The absence of dialogue. In 1936, the talkies has already established itself for almost 20 years. Yet Chaplin, a specialist in silent pantomime, refuses to dialogue. He still tries to prepare dialogues and even recorded some tests, inconclusive for his taste. The only human voices we hear are passed by the filter process technology: the boss who speaks to his workers via his television screen, the vendor machine which reduces to a voice in a phonograph. Only exception, when Chaplin improvises his song in the restaurant in a vaguely Italian gibberish.
In contrast, music and sound effects are omnipresent in the film. Chaplin composed the music itself. It is the custom, as indicated by the rate of work. When the chain is accelerating, the music also.
A work of identification picky: ten years before realizing Modern Times, Chaplin visited the Ford factory in Detroit, from which emerge a car every 40 seconds! Assembly lines are impressive especially when the director who is probably inspired to design the sets for his film.
The A relentless satire of Taylorism.
Charlie is struggling with a machine frightening, to gigantic gears. The worker becomes an appendage of the machine. It dictates its furious pace, dehumanizes individuals whose behavior resembles that of a robot (Charlot keeps repeating the same gestures and continues to act as a controller during his lunch break). The man tracing his movements on the workings of the machine and not the other. Worse, it even replaces the men to feed them. Basically, it crushes individuals. Moreover, Charlot is swallowed and is found in the belly of the machine, which digests and disposes. It appears totally crazy.

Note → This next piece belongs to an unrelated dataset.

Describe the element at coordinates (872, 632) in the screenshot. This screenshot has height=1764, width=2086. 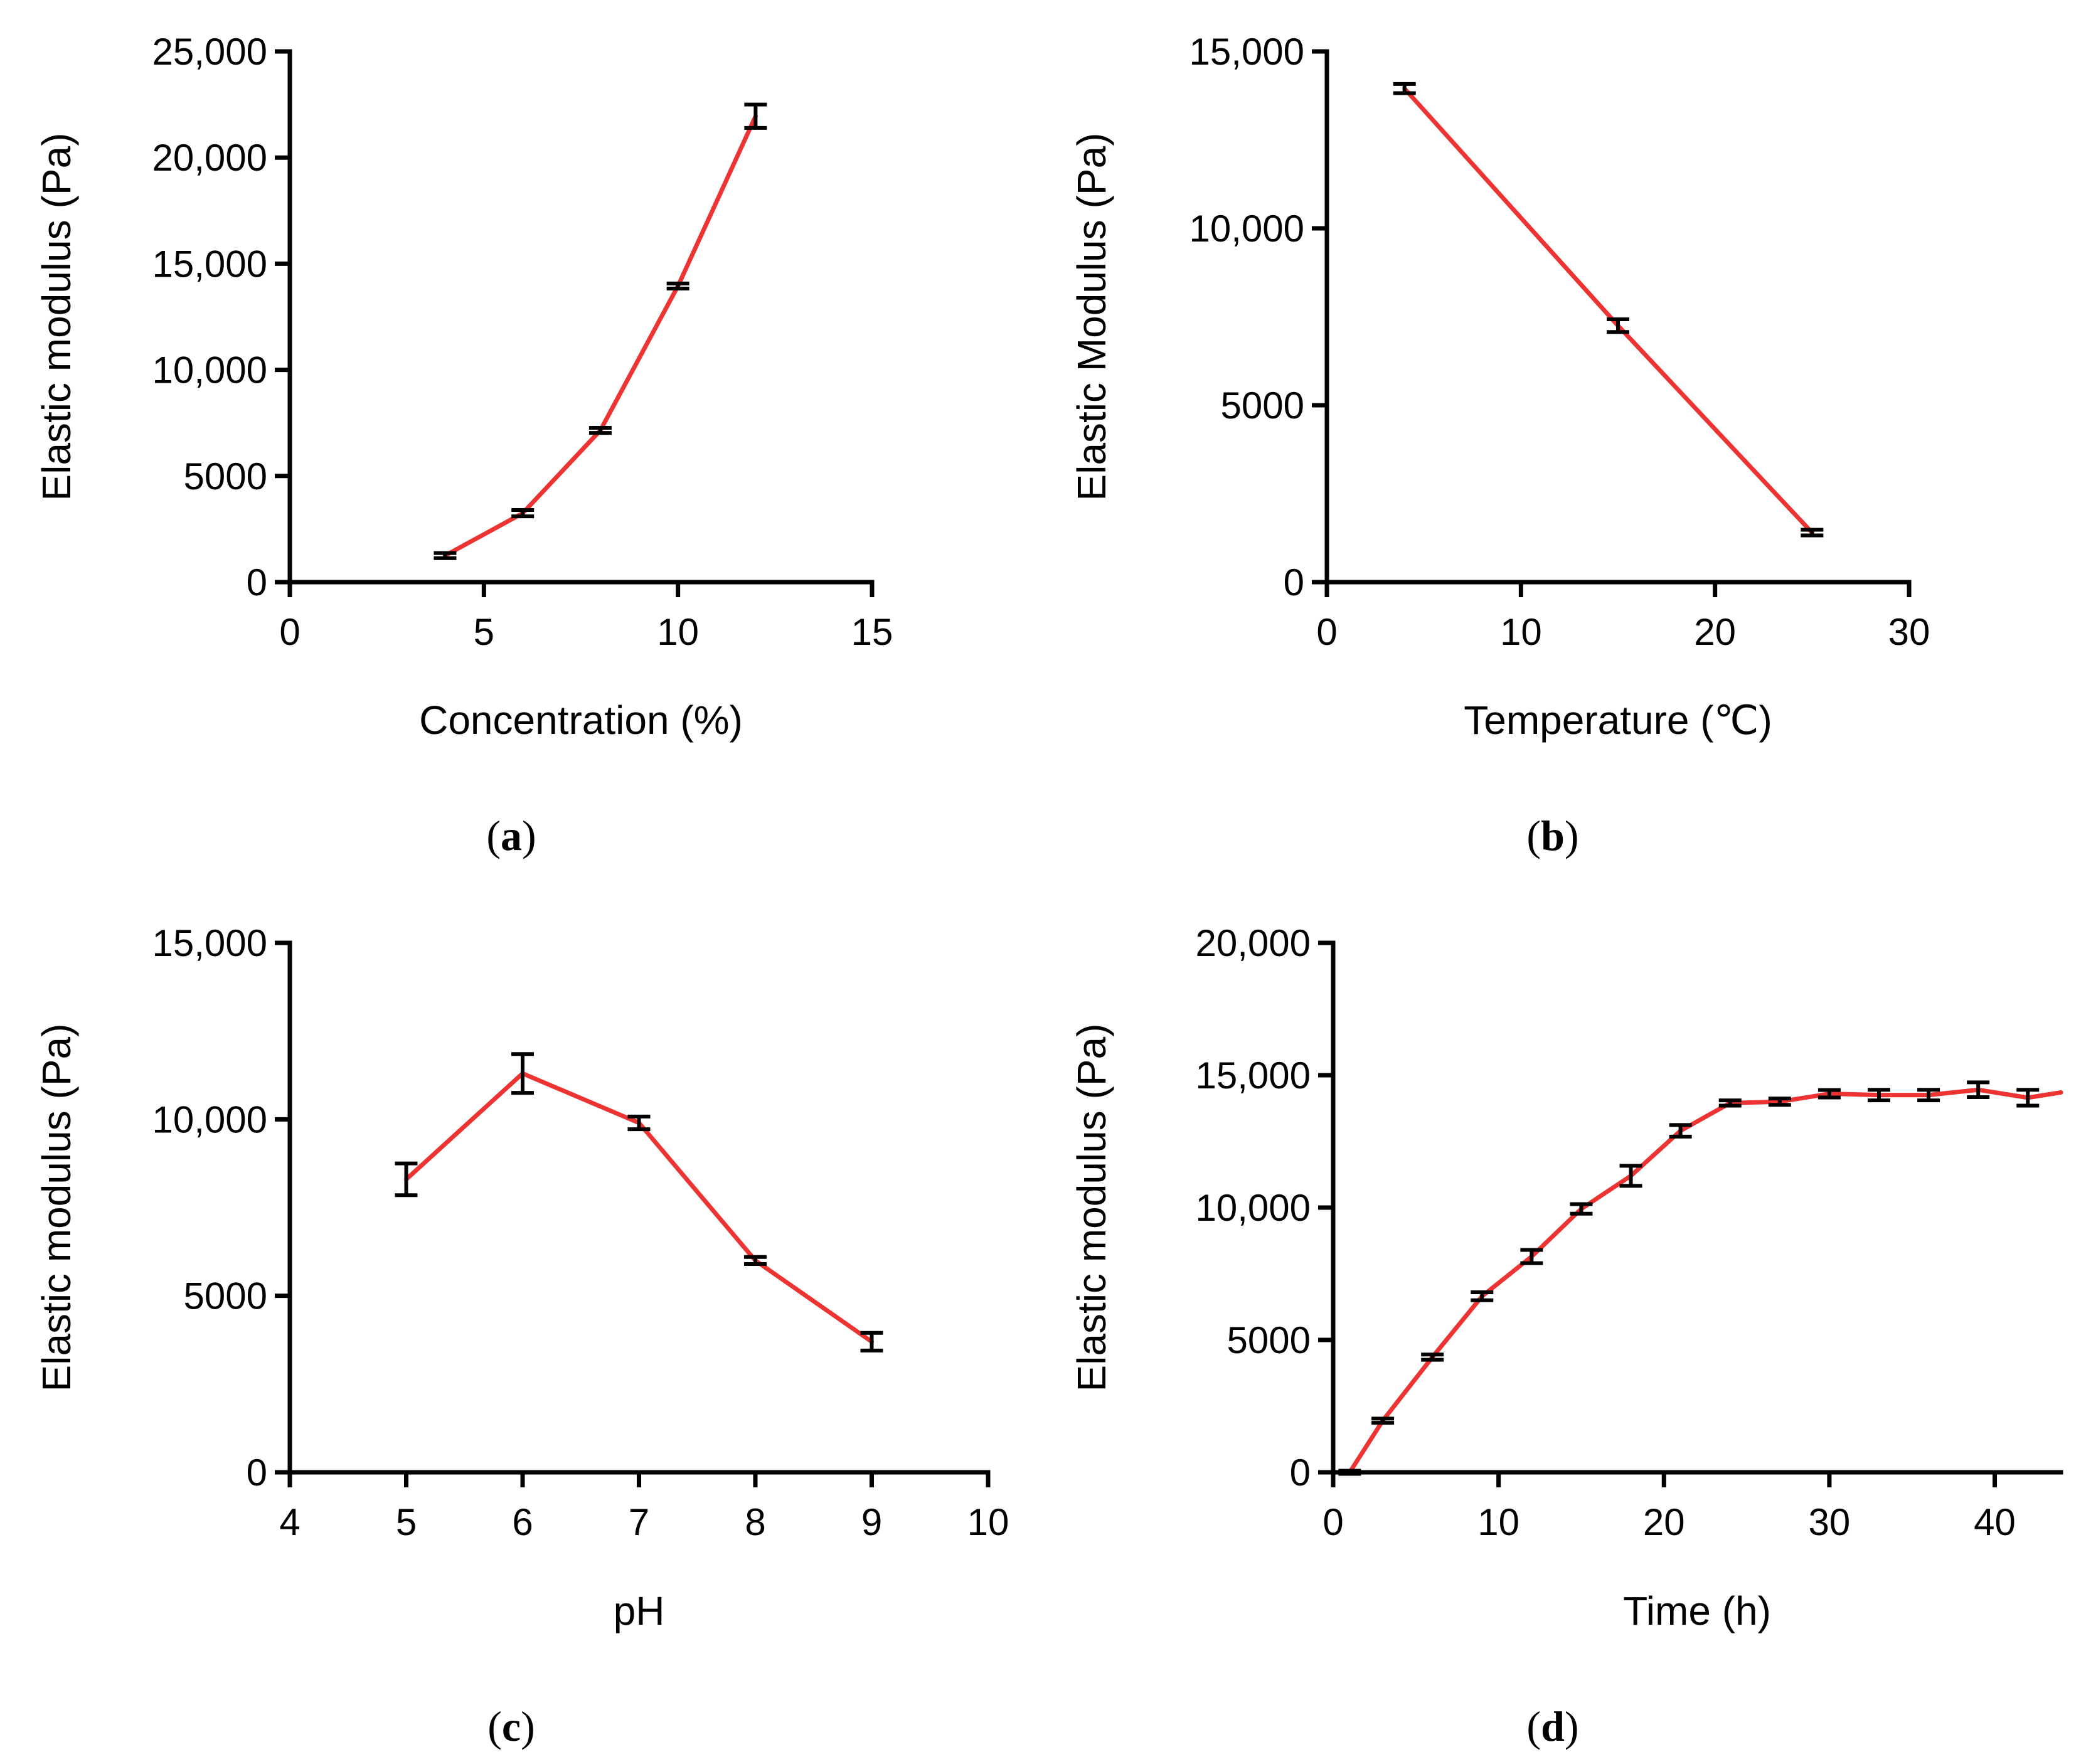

Where theory would make long speeches about the boring, Chaplin uses humor to better denounce the exploitation of man by man, machine-proxy. Thus, the boss of the company where Charlie works, requires high speed, without considering the consequences on the physical and mental health of his workers. He never addresses them directly, but always by interposed screen. Hence Chaplin represents the class struggle.